Technical Abstract: Significant advances have been achieved in generating soil moisture (SM) products from satellite remote sensing and/or land surface modeling with reasonably good accuracy in recent years. However, the discrepancies among the different SM data products can be considerably large, which hampers their usage in various applications. The bias of one SM product from another is well recognized in the literature. Bias estimation and correction methods have been documented for assimilating satellite SM product into land surface and hydrologic models. Nevertheless, understanding the characteristics of each of these SM data products is required for many applications where the most accurate data products are desirable. This study inter-compares five SM data products from three different sources with each other, and evaluates them against in situ SM measurements over14-year period from 2000 to 2013. Specifically, three microwave (MW) satellite based data sets provided by the European Space Agency's Climate Change Initiative (CCI) (CCI-merged, -active and -passive products), one thermal infrared (TIR) satellite based product (ALEXI), and the Noah land surface model (LSM) simulations. The insitu SM measurements are collected from the North American Soil Moisture Database (NASMD), which involves more than 600 ground sites from a variety of networks. They are used to evaluate the accuracies of these five SM data products. In general, each of the five SM products is capable of capturing the dry/wet patterns over the study period. However, the absolute SM values among the five products vary significantly. SM simulations from Noah LSM are more stable relative to the satellite-based products.
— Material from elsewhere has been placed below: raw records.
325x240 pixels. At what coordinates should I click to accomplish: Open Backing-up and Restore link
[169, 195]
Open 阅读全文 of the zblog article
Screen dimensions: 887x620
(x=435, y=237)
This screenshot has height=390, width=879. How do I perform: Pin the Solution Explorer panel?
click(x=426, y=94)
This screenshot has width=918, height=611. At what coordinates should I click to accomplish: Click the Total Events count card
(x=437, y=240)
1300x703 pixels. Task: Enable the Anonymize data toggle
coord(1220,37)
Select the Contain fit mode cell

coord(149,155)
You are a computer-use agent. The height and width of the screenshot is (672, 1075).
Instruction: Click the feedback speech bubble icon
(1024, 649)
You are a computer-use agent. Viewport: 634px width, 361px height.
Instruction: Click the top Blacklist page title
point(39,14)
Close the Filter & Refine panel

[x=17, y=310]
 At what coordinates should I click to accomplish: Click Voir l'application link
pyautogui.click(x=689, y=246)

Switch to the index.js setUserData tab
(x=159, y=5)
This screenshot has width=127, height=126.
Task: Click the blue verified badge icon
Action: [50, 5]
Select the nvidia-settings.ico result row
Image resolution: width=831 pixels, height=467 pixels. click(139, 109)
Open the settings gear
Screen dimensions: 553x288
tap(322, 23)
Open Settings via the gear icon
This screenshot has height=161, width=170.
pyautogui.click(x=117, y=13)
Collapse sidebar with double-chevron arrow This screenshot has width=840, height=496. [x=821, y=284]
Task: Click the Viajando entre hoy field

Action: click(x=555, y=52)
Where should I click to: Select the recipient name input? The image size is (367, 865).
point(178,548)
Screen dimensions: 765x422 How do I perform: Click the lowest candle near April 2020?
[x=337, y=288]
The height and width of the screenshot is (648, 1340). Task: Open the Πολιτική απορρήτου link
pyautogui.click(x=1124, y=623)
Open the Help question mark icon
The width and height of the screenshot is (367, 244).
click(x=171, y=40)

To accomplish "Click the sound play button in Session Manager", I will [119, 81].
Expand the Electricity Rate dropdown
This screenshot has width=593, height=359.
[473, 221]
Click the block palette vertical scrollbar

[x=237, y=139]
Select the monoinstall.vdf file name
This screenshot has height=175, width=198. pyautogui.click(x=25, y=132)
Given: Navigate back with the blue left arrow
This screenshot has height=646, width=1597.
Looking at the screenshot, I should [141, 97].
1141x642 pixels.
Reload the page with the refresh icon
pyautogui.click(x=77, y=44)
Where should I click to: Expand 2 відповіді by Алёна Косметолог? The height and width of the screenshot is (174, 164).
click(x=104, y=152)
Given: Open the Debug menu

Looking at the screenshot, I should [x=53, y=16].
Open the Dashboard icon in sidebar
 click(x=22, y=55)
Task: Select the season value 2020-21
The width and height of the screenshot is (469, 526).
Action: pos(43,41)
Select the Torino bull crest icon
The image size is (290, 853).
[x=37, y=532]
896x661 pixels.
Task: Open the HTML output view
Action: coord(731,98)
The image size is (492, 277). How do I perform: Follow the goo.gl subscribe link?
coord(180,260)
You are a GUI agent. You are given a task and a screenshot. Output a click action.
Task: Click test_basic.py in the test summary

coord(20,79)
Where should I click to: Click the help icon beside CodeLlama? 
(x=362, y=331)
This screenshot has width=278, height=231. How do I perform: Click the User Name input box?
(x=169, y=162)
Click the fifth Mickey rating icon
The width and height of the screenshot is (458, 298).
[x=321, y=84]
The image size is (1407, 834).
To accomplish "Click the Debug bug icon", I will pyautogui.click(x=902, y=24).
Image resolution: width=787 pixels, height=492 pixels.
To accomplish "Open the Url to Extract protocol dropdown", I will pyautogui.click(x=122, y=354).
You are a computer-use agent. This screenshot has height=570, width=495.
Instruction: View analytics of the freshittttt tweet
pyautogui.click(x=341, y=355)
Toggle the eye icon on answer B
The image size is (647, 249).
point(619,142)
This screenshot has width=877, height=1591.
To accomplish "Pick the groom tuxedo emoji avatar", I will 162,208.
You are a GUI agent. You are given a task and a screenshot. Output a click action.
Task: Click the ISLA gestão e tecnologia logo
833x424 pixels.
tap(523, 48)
All TIR and MW satellite based products are relatively noisier than the Noah LSM simulations. Even though MW satellite based SM retrievals have been predominantly used in the past years, SM retrievals of the ALEXI model based on TIR satellite observations demonstrate skills equivalent to all the MW satellite retrievals and even slightly better over certain regions. Compared to the individual active and passive MW products, the merged CCI product exhibits higher anomaly correlation with both Noah LSM simulations and in-situ SM measurements.